TASK DIRECTIONS
Copy every line of the records that includes the word "computer".

STUDY MATERIAL
================================
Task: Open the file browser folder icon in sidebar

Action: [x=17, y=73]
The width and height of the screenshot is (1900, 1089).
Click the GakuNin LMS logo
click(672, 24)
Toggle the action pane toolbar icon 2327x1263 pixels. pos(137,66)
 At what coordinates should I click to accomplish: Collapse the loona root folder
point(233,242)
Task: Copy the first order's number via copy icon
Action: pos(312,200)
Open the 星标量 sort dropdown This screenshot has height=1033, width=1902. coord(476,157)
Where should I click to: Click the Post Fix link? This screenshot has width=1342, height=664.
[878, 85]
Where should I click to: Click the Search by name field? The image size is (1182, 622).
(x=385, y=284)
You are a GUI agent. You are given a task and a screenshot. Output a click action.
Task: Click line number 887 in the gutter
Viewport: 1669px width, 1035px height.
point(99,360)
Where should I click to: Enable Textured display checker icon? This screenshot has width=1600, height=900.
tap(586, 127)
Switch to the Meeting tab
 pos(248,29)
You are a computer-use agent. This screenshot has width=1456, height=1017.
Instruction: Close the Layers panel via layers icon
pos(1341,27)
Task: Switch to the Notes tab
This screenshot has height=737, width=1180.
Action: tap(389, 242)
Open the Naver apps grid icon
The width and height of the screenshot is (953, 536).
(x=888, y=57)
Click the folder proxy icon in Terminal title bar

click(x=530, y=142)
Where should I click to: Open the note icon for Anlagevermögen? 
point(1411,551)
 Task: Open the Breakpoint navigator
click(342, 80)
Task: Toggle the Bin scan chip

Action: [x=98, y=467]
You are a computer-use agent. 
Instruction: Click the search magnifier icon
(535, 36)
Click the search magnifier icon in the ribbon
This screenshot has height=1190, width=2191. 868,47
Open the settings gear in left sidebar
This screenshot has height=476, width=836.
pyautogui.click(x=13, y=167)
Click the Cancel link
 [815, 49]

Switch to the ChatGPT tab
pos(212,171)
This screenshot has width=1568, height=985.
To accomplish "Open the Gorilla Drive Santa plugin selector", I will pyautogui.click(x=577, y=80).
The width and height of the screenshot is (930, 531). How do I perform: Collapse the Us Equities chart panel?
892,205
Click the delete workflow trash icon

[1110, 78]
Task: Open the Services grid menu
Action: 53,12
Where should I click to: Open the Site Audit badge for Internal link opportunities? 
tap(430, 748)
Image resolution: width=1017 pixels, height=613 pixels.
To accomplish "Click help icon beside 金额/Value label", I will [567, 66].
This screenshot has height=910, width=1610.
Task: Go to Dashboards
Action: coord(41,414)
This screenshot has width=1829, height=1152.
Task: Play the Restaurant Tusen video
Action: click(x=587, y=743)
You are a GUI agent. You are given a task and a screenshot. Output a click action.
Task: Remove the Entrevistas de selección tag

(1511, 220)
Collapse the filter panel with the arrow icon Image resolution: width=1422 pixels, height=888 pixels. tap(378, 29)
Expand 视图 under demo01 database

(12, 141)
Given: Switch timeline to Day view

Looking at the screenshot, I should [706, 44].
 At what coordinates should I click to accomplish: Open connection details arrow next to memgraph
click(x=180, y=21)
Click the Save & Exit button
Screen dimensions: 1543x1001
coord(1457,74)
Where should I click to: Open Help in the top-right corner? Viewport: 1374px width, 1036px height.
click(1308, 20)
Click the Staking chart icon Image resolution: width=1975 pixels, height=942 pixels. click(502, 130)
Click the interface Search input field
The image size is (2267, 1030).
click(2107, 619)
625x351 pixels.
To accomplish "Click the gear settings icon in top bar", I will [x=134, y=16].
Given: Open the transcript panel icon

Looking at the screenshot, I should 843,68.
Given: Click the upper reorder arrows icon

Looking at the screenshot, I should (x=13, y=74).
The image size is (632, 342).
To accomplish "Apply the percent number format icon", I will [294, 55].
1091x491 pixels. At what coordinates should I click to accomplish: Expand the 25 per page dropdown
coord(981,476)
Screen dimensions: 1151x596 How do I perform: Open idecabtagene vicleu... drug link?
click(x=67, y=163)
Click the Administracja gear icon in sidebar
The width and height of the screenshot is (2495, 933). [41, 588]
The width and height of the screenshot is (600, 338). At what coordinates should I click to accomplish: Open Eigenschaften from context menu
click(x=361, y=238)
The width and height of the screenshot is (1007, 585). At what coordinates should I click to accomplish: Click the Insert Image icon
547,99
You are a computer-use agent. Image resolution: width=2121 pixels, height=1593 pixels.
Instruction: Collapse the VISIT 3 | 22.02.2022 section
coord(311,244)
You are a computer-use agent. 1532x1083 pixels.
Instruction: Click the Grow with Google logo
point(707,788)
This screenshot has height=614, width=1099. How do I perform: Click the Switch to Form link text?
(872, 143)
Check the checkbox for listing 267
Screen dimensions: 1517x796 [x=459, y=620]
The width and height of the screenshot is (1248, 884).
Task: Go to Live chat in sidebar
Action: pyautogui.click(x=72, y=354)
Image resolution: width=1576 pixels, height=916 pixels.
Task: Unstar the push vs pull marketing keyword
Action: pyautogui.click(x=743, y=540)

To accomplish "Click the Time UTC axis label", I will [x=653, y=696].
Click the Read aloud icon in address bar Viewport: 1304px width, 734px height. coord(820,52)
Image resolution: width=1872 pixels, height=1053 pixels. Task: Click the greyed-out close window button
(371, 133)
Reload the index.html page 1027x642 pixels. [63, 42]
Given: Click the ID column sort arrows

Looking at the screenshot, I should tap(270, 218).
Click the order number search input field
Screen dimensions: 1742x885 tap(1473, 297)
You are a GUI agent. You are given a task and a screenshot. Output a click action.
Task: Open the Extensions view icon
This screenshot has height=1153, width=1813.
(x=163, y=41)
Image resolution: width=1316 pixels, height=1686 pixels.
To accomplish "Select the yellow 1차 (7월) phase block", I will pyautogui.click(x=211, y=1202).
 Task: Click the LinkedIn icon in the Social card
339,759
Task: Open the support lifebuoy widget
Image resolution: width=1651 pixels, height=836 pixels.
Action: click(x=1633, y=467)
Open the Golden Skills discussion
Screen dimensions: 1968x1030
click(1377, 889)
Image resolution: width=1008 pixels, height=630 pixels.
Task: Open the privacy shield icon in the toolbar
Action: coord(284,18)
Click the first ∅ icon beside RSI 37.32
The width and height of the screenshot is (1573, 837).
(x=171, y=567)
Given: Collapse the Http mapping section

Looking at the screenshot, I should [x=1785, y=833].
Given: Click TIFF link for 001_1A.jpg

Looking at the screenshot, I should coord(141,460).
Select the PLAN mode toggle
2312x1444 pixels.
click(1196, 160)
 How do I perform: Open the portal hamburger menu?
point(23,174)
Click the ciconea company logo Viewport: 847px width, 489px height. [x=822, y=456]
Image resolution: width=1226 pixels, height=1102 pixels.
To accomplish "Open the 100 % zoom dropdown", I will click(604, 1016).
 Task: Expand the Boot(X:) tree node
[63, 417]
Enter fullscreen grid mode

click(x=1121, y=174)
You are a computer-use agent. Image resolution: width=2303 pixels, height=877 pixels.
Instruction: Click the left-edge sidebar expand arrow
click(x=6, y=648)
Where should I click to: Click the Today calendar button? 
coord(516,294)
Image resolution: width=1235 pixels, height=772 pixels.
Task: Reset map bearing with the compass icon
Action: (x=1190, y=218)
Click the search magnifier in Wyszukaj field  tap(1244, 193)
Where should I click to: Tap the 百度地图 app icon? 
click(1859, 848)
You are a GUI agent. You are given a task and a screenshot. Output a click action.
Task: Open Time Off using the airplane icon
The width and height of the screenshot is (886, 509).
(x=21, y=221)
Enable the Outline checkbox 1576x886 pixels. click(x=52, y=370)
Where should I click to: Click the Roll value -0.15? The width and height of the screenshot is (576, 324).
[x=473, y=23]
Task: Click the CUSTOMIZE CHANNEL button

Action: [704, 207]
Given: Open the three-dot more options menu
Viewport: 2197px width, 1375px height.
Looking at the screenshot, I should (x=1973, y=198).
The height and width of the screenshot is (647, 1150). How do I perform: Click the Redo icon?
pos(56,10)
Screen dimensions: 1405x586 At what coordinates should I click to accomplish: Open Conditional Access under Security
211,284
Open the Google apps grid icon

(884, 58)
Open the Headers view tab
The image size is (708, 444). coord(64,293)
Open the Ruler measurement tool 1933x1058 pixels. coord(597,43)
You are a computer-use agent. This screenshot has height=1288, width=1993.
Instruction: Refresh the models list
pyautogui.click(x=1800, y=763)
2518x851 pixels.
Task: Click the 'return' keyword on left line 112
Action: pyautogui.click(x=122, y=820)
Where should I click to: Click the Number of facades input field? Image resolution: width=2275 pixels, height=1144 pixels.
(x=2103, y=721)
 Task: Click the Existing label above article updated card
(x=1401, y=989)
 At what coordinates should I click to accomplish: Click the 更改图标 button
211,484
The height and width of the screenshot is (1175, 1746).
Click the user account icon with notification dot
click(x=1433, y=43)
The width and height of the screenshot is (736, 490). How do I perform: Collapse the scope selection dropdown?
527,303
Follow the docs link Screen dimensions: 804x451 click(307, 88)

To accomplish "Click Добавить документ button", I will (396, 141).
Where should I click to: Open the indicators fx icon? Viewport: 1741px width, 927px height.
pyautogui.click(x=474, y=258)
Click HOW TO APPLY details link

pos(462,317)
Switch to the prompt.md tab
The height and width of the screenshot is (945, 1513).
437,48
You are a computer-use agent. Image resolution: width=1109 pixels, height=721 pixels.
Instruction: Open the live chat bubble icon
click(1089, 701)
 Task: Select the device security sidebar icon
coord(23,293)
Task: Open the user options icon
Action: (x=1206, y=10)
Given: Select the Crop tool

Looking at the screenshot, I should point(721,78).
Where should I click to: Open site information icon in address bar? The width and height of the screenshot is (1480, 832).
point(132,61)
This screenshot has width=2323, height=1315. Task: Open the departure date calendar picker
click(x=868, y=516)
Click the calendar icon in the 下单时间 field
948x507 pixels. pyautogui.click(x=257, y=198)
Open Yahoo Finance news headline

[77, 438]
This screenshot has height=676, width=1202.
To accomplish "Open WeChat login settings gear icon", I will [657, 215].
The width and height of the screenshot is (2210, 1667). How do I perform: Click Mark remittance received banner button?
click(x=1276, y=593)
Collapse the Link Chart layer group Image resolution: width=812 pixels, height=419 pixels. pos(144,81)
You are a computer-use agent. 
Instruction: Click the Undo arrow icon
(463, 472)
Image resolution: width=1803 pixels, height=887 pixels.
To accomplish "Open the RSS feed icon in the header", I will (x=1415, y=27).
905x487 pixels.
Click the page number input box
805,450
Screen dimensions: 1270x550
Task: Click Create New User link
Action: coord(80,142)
================================
ANSWER TO THIS EXERCISE
You are a computer-use agent. This screenshot has width=1456, height=1017.
You are a computer-use agent. 
You are a computer-use agent. Image resolution: width=2121 pixels, height=1593 pixels.
You are a computer-use agent. 1532x1083 pixels.
You are a computer-use agent. Image resolution: width=2303 pixels, height=877 pixels.
You are a computer-use agent. This screenshot has height=1288, width=1993.
You are a computer-use agent. Image resolution: width=1109 pixels, height=721 pixels.
You are a computer-use agent. 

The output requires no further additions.